Love the death trap heater, it's sweet! Also jealous of your metal shaping skills, I need to learn that.

A 401 CJ
A 401 CJ GRM+ Memberand HalfDork
2/12/18 6:52 a.m.

I'm only on the first few posts so far.  I've gotta say, cars like this '87 have come full circle.  By that I mean they've gone from sought after (when new), to meh, to 'OMG I wouldn't be caught dead in that', all the way back to lookin pretty sexy again.  I'm really digging this one.  I think you should shoot it black and go with a 10 year newer version of the famed DeniMachine.  You're probably too young to even know what I'm talking about.  I'm pushing 50 and am almost too young too.

 

Edit:. Upon Googling I see the Denimachine was red, white, and blue.  I remember it as being black.  Told you I was old.  

Edit II:  betcha these will back-date with the early grille fairly easily.  Provided you can find the grille.

 

 

 

Rufledt
Rufledt UberDork
2/15/18 11:47 p.m.

Sooooo remember how I said my wife and I were going to do the patch on "date night"?  Yeah, turns out that didn't happen.....

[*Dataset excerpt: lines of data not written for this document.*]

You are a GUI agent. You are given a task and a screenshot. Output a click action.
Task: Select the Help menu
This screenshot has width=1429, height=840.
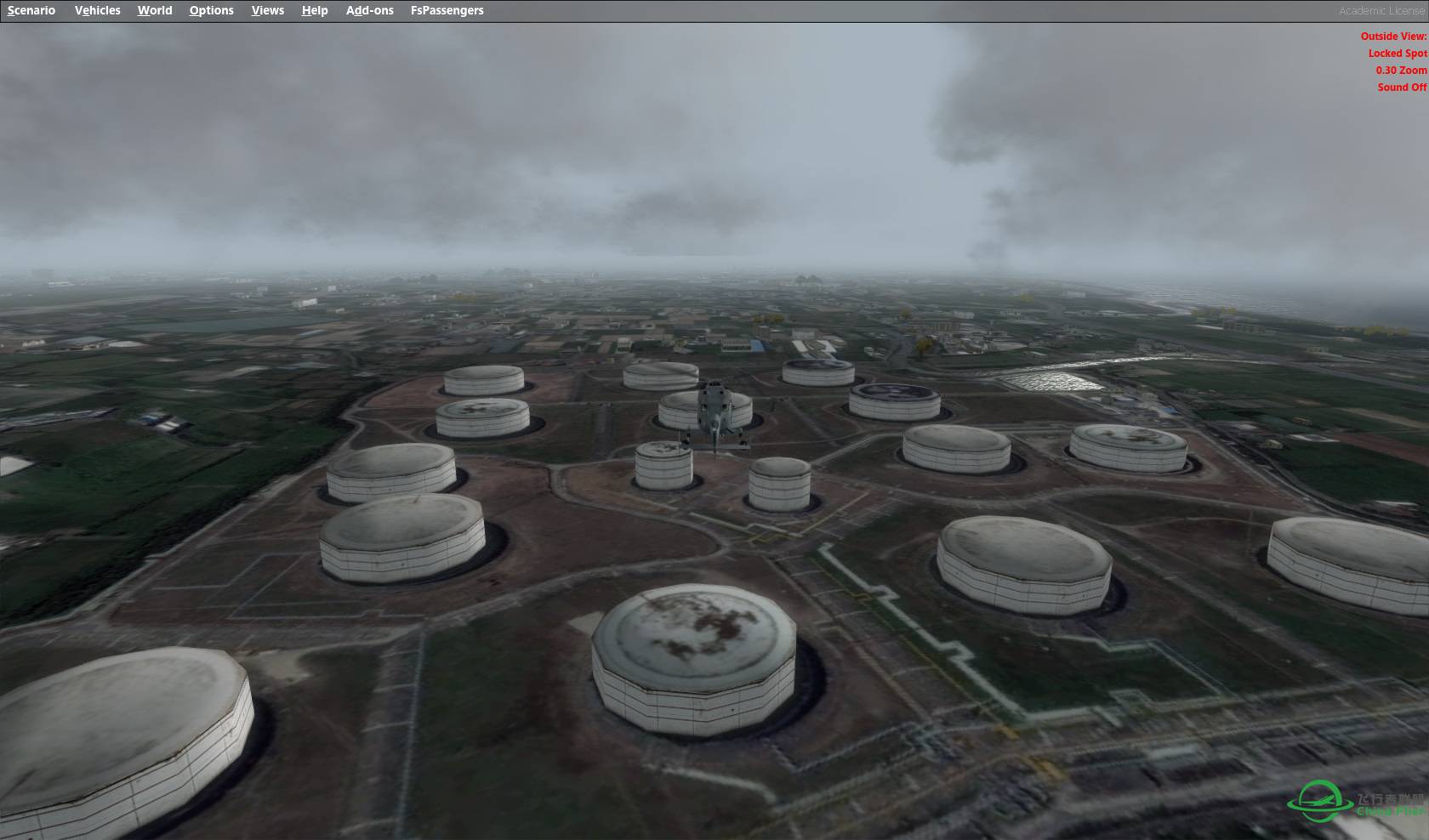pyautogui.click(x=314, y=10)
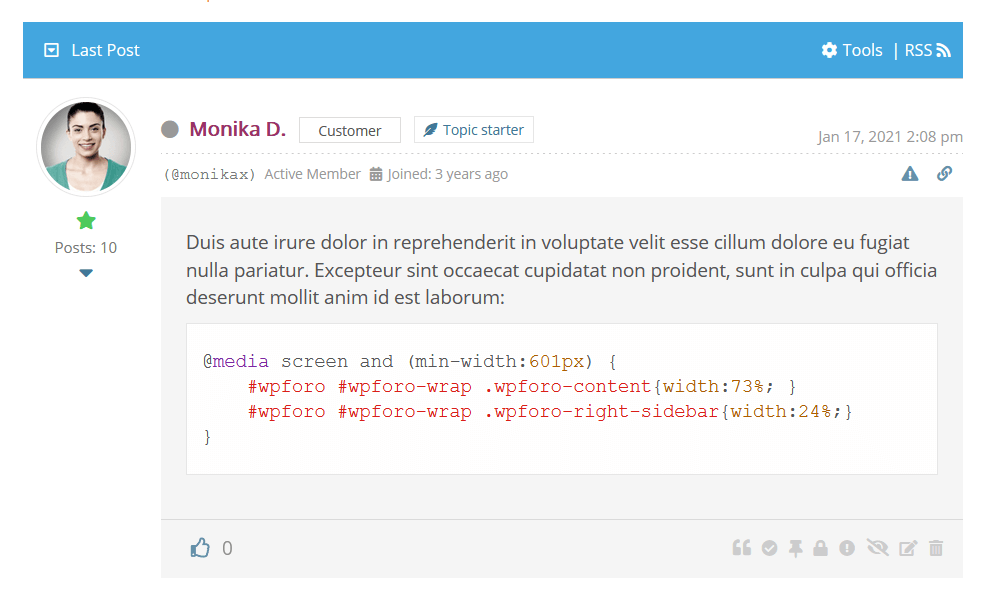Expand the arrow below Posts: 10

86,273
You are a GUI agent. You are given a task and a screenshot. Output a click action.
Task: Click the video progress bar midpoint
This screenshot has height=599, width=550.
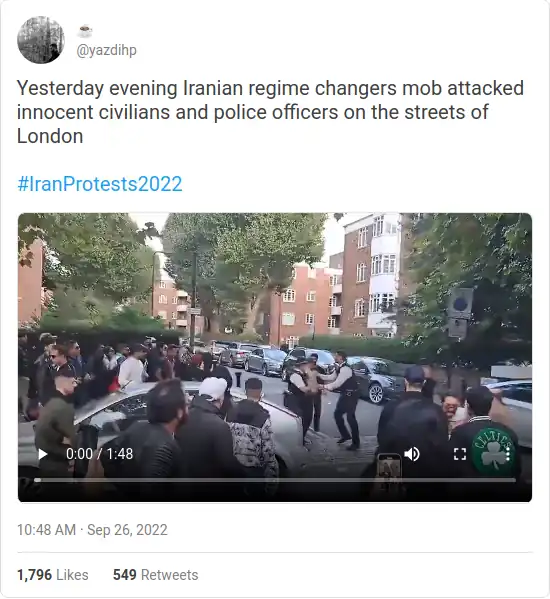(x=275, y=480)
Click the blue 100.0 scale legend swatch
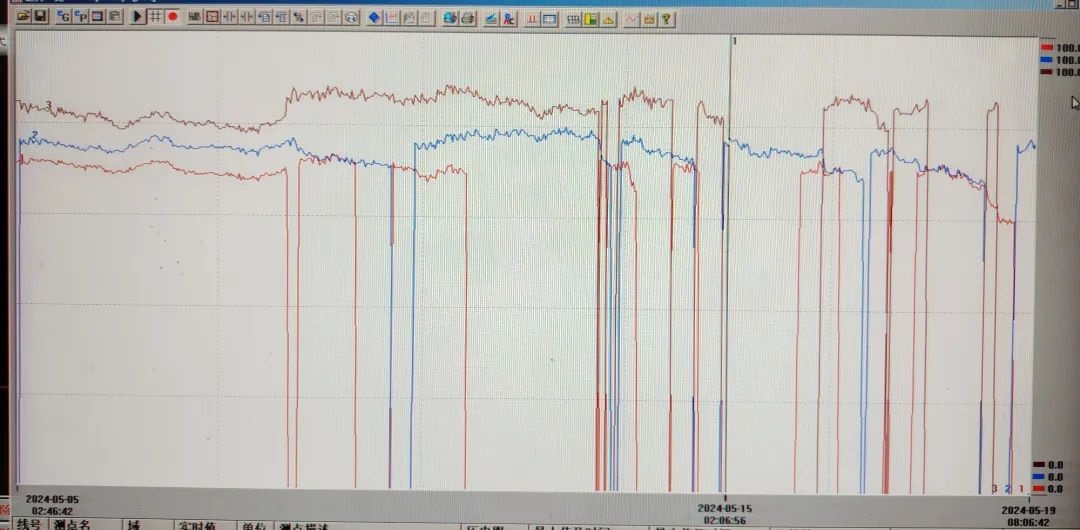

We started making a welding cart instead:

Work in progress.  Then we'll get back to the van, I promise.

Rufledt
Rufledt UberDork
3/5/18 7:31 p.m.

Finished the welding cart: 

Started welding that fender patch on today.  Earlier i think NOHOME mentioned something about wire size, and how he doesn't buy the thinner wire thing.  I now agree.  Doing the patch i was having all manner of trouble with irregular spots.  Sometimes the wire would just go POOF and burn back to the tip, other times it would be fine, other times it would burn through instantly.  No idea why.  Switched to 030 wire, made adjustments according the the chart on the welder, and just about solved 100% of the issues i was having.  photos to come.

Cotton
Cotton PowerDork
3/5/18 8:03 p.m.
akylekoz said:

I spy a Jacobs ignition on that 5.0, those are not cheap and work very well.  

I was wondering about that....if it is a Jacob’s coil.  I had one on my MKII Supra over 20 years ago.  I think it’s actually still somewhere in my parents basement because I pulled it and a few other items before selling the car.

Crackers
Crackers Dork
3/5/18 9:10 p.m.

Two questions. 

3 legs? 

Cardboard welding helmet? 

I must have missed the wire discussion, but I never put much stock in the whole "specific size wire size for specific material thickness" thing myself.

I used to run an old Millermatic 250 and never used anything other than 0.023" wire welding material from 22ga up to 5/8". Just crank up the feed. 

The welding on my wagon has all been 0.030-0.035" flux core wire. (I bought a cheap lot a while ago.) 

Rufledt
Rufledt UberDork
3/5/18 11:37 p.m.

In reply to Crackers :

The answer to your questions are found in these videos:

but basically the 3 legs is because i saw This Old Tony do that.  I figure (as he did) it would allow easier access to a welder under there and not get in the way of cables and stuff.  Also it's a test of the welds (i stand on it at one point).  It looks kinda goofy, but i like goofy.  The cardboard welding helmet is something I made as a joke that kinda ended up working really well.  It's the backup one.  my wife and I did the welding (she did most of the welding) and whoever held the gun was wearing the normal auto darkening mask.  The 'observer' wore the cardboard one with the welding glass taped inside.  Also they kept their distance!

I don't know why the thinner wire was so problematic.  I adjusted settings accordingly, but it seemed like it caused all kinds of problems.  It's decent hobart wire, while the 030 is china wire.  Weird.  The 030 seemed to work fine, so i just used that.  

No pics yet but the fender is welded up.  I had some camera error messages and what not, but i'm pretty sure I got the photos i need.  It looks like it did before only without the rust.